17 NOVEMBRE - RÉCIT France

Nicole Charpail- Photo DR/SULLIVER

Quand l'indifférence, plus que le désamour, peut conduire à la folie. Dans ce récit-chronique, Nicole Charpail plonge dans le chagrin d'amour d'une femme qui porte son nom, grattant la plaie d'une déception - elle aime V, un homme plus jeune, mais... - qui l'a conduite jusqu'à l'hôpital psychiatrique. Actrice et auteure dramatique, animatrice d'ateliers de théâtre dans les prisons, elle explore de l'intérieur, dans toutes ses nuances, le dépit qui mène à la folie, organisant son chant de douleur en 481 fragments numérotés, organisés en 6 carnets.
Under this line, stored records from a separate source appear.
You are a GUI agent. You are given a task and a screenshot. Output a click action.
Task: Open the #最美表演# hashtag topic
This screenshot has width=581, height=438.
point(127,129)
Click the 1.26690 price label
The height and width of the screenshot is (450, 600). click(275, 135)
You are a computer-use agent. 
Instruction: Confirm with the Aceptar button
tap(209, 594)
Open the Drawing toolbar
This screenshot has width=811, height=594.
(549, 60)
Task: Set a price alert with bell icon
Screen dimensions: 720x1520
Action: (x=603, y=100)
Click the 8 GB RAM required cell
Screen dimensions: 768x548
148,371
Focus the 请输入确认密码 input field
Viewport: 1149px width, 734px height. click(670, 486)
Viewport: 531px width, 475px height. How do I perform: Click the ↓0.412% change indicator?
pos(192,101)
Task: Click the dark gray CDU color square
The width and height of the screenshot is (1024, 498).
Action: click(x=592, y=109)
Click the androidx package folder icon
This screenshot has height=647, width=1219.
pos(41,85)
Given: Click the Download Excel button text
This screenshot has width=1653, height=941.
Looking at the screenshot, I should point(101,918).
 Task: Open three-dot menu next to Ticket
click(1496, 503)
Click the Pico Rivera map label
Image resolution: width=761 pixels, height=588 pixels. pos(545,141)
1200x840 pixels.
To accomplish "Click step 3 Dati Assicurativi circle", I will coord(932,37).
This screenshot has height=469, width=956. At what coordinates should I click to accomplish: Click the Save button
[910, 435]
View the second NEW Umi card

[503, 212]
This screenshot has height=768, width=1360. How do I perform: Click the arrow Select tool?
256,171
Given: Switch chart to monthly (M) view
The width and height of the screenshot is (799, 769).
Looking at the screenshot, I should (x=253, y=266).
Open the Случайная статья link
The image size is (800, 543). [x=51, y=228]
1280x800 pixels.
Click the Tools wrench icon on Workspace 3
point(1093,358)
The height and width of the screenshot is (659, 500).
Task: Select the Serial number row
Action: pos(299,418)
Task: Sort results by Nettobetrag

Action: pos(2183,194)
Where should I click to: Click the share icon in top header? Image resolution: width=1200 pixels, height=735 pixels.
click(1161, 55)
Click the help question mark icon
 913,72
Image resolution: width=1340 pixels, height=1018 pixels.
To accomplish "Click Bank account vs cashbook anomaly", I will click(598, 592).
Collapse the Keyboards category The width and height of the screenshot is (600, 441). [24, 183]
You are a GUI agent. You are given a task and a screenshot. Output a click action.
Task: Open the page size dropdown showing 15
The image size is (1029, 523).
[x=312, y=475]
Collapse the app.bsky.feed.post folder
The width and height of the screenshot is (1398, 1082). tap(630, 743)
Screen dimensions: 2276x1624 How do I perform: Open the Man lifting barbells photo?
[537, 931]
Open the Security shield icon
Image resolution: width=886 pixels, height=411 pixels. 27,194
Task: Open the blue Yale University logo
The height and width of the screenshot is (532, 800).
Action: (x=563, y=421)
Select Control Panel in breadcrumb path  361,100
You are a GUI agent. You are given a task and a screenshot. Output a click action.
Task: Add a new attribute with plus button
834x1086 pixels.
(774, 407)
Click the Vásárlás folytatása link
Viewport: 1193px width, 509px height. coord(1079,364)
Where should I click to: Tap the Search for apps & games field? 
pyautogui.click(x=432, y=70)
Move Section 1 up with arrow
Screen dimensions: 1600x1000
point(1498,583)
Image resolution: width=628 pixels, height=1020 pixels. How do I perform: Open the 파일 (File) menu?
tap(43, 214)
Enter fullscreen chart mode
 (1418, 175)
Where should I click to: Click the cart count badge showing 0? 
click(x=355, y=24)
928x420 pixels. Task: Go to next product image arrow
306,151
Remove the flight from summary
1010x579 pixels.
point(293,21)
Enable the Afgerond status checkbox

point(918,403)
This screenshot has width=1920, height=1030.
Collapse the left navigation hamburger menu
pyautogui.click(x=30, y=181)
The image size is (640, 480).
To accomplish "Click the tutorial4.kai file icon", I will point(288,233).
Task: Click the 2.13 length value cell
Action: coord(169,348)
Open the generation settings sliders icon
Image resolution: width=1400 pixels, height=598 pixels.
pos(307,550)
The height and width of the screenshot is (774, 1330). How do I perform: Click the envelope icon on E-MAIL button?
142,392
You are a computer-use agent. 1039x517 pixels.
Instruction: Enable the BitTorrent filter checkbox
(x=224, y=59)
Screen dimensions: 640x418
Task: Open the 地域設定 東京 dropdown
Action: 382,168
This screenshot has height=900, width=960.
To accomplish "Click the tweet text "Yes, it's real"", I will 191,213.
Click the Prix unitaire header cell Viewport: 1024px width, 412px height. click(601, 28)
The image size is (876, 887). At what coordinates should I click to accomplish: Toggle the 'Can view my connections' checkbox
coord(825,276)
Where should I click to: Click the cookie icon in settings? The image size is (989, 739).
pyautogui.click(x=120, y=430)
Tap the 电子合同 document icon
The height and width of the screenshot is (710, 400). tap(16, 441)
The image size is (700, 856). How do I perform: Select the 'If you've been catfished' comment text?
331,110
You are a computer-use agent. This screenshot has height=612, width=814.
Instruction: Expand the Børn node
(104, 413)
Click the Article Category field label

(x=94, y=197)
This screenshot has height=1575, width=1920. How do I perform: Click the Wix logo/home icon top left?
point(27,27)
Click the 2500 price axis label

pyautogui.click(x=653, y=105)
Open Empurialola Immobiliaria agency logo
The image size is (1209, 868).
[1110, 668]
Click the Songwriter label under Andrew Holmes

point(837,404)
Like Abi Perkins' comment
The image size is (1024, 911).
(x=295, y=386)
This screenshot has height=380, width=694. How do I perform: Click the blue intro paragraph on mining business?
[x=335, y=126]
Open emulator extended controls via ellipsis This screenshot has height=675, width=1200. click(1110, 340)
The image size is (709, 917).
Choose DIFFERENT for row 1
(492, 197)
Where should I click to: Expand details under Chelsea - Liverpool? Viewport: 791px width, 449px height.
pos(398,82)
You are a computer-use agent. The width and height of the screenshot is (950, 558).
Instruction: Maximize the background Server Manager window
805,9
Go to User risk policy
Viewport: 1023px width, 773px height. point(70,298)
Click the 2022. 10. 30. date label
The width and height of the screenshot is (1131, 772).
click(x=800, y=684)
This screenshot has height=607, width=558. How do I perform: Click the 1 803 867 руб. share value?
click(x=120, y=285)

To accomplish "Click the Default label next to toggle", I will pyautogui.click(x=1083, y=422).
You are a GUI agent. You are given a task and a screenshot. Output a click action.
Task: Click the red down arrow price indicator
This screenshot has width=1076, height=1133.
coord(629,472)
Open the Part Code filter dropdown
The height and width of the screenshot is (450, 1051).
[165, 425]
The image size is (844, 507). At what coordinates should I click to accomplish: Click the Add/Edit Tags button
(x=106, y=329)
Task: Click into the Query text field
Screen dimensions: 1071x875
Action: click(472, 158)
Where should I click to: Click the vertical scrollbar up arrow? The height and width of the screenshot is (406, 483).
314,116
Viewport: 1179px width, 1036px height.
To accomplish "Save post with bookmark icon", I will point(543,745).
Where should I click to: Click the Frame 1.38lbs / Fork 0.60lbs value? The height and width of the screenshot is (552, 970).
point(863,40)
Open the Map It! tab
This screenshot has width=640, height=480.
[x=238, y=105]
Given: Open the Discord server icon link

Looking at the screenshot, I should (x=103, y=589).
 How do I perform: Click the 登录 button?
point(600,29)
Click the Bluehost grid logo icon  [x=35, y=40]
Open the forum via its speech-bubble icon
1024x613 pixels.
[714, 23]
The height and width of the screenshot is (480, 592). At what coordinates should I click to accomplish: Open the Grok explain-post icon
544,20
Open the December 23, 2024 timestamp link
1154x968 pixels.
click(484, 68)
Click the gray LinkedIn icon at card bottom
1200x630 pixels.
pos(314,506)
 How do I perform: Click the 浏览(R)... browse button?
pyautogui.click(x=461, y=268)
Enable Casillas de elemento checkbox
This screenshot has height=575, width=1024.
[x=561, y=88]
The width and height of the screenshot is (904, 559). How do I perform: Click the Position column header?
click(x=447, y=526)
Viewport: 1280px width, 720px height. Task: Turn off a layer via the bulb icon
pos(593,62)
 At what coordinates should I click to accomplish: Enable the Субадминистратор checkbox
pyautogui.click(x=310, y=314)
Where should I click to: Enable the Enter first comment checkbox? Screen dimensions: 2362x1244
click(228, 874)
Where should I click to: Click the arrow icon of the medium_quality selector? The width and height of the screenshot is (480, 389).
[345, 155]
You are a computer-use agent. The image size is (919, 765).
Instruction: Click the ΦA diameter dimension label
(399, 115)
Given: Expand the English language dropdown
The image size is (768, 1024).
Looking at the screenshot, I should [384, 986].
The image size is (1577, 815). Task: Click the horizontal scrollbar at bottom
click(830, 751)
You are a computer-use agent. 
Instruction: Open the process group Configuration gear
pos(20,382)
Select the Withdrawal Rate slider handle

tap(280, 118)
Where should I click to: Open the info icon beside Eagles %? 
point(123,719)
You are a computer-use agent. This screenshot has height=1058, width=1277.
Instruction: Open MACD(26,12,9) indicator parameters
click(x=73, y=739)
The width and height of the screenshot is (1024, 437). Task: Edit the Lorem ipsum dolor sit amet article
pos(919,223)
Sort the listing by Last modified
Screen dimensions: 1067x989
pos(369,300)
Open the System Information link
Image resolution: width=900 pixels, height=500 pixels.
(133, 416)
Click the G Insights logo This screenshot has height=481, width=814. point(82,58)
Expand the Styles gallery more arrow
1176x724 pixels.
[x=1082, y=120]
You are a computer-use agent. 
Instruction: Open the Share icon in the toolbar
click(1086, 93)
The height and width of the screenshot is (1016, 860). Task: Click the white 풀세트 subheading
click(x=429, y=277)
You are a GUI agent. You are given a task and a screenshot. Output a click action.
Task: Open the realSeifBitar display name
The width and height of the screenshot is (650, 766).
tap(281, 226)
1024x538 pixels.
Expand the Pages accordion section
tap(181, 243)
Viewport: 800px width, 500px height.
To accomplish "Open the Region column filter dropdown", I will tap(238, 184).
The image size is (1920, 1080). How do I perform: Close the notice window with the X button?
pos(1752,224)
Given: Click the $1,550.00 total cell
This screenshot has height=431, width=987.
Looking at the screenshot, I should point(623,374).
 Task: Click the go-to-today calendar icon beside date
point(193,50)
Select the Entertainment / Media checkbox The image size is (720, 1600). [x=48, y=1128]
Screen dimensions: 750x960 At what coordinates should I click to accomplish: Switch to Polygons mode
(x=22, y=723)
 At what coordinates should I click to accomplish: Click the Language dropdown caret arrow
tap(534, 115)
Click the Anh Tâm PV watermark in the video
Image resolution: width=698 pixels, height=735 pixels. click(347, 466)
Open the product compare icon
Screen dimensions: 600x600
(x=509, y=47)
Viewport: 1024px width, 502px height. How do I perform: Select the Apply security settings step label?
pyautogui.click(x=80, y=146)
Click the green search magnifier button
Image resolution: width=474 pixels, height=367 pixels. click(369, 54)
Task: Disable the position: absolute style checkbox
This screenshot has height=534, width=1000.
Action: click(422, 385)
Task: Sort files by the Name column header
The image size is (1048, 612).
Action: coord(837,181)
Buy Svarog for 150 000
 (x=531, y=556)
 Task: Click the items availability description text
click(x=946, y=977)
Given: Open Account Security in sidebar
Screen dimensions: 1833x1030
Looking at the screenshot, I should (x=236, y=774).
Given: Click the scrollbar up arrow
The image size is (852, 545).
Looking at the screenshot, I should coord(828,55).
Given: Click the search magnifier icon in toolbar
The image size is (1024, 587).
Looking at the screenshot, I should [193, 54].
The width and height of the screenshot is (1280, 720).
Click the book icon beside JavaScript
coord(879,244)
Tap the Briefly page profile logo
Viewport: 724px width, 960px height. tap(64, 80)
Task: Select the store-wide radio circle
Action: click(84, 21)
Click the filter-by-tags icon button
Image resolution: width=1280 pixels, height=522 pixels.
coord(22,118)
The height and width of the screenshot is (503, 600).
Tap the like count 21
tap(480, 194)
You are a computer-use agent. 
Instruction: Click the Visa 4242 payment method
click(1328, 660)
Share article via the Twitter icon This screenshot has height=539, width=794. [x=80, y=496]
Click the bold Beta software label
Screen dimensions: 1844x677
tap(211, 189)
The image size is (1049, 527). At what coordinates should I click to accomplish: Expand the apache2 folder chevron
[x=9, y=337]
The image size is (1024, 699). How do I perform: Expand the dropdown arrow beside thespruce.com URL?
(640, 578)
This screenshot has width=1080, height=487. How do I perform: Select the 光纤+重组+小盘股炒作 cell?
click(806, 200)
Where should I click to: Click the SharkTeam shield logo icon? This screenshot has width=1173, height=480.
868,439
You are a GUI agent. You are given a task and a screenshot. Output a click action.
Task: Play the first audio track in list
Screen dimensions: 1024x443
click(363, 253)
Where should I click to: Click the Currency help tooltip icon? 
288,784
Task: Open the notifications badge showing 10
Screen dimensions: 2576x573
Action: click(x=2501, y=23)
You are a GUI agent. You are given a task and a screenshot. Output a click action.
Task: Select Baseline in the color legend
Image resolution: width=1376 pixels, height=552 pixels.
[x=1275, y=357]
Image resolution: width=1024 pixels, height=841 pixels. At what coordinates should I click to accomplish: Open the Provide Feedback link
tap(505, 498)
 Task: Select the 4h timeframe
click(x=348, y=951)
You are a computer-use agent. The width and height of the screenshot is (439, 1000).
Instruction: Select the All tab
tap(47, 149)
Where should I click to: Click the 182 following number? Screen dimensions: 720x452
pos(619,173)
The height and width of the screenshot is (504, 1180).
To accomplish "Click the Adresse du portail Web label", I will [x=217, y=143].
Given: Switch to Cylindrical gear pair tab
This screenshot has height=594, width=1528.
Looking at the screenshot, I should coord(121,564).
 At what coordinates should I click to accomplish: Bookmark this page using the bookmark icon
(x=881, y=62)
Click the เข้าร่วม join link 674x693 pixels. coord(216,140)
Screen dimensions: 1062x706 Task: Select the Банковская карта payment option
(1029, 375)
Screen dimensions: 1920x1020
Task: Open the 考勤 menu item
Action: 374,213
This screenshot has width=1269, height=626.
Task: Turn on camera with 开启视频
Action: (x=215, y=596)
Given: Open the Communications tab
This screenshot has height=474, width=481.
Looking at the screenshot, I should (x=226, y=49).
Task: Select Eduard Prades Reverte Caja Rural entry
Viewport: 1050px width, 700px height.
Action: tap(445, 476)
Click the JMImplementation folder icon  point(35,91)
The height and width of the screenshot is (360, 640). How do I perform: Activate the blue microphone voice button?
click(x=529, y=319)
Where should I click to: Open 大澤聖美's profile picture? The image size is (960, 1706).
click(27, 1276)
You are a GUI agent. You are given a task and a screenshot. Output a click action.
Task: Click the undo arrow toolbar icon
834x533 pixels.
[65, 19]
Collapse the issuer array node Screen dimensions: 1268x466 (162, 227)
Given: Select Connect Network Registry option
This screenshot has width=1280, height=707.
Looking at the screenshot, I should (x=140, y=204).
Les injonctions contradictoires du désir, les comportements indéchiffrables du partenaire, les (nombreux) éclairs de lucidité, les épanchements, le masochisme et l'instinct de conservation... L'amoureuse malmenée passe par toutes les étapes, mais c'est lorsqu'elle vérifie l'absence de compassion de son amant, quand l'évidence de la méprise (non seulement il ne l'aime pas, ne l'a peut-être jamais aimée, mais, surtout, il se moque de la blesser) apparaît dans toute sa cruauté, que les dernières défenses volent en éclats. Cette partie où la narratrice demande à se faire interner, pour se protéger d'elle-même autant que par peur de la pulsion de meurtre qui la traverse fugitivement, est celle où le dispositif littéraire, intercalant l'observation des autres patients et la poursuite du processus d'autoanalyse, est le plus efficace. "Je l'aimais tellement », se répète-elle comme pour apprivoiser la révélation. Ressassant jusqu'à en exprimer le sens profond une phrase incomplète dictée dans un demi-sommeil - "Sans..., le domicile du déportement de moi-même va me jeter dans la gueule du loup » -, Nicole Charpail interroge aussi régulièrement le rôle de l'écriture et du lecteur dans ce processus de reconquête d'elle-même.